Aufgabenstellung A: Übersetzen Sie den Satz „Wie schütze ich Querschnitte von Sensoren/Aktoren , die immer kleiner werden,die Kabel natürlich auch.“ aus dem Lesetext ins Englische.
Aufgabenstellung B: Schreiben Sie die Stelle im Lesetext zwischen „Folgendes ist passiert“ und „löste nicht aus.“ einschließlich wortgetreu ab.
Aufgabenstellung C:
Beantworten Sie anhand des Lesetextes die folgenden Fragen:
(i) Mit welcher Spannung arbeitet der Haftmagnet?
(ii) Welche vorgeschaltete Sicherung löste nicht aus?
(iii) Welche Kabelquerschnitte haben Sensoren und Aktoren im Feld häufig?

Lesetext:
────────────────────

# Absicherung 0,14 mm2 Sensoren Kabel



## tmd (12 September 2007)

Irgendwie werde ich nicht fündig:???: 

Folgendes ist passiert : von einem kleinem Haft-Magnet 24V , geschaltet über ein Relaise , wurde eine Ader eingeklemmt (0,14mm2) , das ganze gab eine Schmorr-stelle die anfing zu qualmen, Vorgeschaltet Sicherung 10A/C löste nicht aus.

Wie schütze ich Querschnitte von Sensoren/Aktoren , die immer kleiner werden,die Kabel natürlich auch.

Z.B. Steuerung , Sitop Netzteil 20 A , oder 10 A , danach Schaltschrank , 
im Schaltschrank 0,5 bis 1mm2 
irgendwo im Feld geht es zu Sensoren , Aktoren , die häufig Kabelquerschnitte von 0,25 oder 0,34mm2 oder 0,14mm2 haben !

────────────────────

Vorliegende Datensätze:
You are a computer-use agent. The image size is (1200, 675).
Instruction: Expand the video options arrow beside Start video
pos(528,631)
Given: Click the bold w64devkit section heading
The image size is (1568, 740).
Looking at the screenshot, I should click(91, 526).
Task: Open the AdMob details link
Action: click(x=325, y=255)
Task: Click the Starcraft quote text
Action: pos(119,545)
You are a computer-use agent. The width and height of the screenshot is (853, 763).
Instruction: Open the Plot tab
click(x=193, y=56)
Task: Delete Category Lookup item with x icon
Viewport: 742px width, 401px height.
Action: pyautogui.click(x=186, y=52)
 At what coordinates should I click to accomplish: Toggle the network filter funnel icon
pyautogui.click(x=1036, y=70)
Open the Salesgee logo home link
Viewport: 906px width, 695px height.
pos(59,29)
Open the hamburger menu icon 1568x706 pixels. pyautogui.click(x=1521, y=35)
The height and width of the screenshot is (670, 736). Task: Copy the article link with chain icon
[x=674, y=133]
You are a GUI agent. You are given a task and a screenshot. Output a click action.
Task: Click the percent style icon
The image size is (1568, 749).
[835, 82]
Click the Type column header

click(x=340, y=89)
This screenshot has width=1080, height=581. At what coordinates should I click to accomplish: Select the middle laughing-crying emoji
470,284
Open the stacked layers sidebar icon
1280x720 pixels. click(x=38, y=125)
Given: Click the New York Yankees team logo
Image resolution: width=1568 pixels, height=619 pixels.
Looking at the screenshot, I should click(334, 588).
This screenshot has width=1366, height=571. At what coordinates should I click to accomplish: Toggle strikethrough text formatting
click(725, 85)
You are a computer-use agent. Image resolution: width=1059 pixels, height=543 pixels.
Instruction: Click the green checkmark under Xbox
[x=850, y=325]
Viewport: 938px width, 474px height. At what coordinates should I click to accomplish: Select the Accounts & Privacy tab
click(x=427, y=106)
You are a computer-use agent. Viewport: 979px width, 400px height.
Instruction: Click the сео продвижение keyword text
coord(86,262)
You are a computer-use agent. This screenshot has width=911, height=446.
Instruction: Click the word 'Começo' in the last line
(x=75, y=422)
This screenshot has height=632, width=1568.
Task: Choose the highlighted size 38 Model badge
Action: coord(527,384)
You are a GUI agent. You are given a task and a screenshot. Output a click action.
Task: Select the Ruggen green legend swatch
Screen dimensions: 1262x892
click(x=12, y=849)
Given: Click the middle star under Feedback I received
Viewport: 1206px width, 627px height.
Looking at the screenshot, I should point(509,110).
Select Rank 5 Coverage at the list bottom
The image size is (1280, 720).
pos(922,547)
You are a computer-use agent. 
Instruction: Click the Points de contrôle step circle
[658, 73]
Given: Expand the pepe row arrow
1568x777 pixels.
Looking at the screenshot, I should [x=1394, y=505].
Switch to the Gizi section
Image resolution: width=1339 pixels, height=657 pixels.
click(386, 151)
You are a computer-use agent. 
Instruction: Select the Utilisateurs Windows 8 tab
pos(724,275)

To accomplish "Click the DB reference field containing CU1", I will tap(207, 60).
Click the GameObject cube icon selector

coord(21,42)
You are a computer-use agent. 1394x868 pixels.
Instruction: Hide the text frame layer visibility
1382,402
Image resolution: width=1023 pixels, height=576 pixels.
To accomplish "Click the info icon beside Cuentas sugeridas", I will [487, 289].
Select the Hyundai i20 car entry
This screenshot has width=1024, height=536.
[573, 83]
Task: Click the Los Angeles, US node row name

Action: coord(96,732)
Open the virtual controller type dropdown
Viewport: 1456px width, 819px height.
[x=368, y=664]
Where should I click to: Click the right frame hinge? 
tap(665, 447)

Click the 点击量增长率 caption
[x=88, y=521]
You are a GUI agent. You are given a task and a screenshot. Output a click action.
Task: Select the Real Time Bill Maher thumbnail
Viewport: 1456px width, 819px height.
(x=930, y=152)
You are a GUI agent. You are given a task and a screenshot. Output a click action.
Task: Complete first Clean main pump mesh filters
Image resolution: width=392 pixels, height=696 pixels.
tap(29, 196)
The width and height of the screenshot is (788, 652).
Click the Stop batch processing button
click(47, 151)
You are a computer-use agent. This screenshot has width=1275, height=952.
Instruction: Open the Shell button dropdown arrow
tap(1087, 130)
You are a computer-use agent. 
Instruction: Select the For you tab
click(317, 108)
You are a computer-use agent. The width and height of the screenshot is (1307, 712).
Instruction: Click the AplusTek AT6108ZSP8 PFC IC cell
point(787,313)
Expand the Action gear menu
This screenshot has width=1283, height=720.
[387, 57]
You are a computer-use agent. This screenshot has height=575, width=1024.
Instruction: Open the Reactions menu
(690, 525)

────────────────────

Fertige Lösung A: How do I protect the cross-sections of sensors/actuators, which keep getting smaller, and of course the cables as well?

Fertige Lösung B:
Folgendes ist passiert : von einem kleinem Haft-Magnet 24V , geschaltet über ein Relaise , wurde eine Ader eingeklemmt (0,14mm2) , das ganze gab eine Schmorr-stelle die anfing zu qualmen, Vorgeschaltet Sicherung 10A/C löste nicht aus.

Fertige Lösung C:
(i) 24 V
(ii) Eine Sicherung 10A/C
(iii) 0,25, 0,34 oder 0,14 mm²